TASK GOAL — After locating "This screenshot has width=1125, height=706." in the listing below, copy that line and each one after it exactly, ending with the line that has "Given: Click the Target Manual label".

----- GIVEN INFORMATION

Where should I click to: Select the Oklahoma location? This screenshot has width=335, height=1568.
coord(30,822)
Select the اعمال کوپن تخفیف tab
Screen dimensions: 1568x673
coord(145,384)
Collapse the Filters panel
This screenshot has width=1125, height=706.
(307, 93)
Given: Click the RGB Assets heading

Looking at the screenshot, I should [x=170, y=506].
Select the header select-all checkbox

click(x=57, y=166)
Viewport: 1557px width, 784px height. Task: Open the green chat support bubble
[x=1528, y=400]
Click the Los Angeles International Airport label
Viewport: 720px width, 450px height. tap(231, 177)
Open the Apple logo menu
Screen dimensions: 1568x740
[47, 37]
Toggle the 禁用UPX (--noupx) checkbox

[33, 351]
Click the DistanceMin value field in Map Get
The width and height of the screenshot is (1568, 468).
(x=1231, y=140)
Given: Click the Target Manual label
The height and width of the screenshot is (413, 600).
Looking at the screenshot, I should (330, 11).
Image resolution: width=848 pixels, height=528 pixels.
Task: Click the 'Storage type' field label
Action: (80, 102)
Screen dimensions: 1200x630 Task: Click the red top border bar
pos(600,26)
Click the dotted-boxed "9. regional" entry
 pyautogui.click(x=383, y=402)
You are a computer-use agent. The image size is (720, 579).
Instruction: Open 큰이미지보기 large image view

----------

TASK SOLUTION —
This screenshot has width=1125, height=706.
(307, 93)
Given: Click the RGB Assets heading

Looking at the screenshot, I should [x=170, y=506].
Select the header select-all checkbox

click(x=57, y=166)
Viewport: 1557px width, 784px height. Task: Open the green chat support bubble
[x=1528, y=400]
Click the Los Angeles International Airport label
Viewport: 720px width, 450px height. tap(231, 177)
Open the Apple logo menu
Screen dimensions: 1568x740
[47, 37]
Toggle the 禁用UPX (--noupx) checkbox

[33, 351]
Click the DistanceMin value field in Map Get
The width and height of the screenshot is (1568, 468).
(x=1231, y=140)
Given: Click the Target Manual label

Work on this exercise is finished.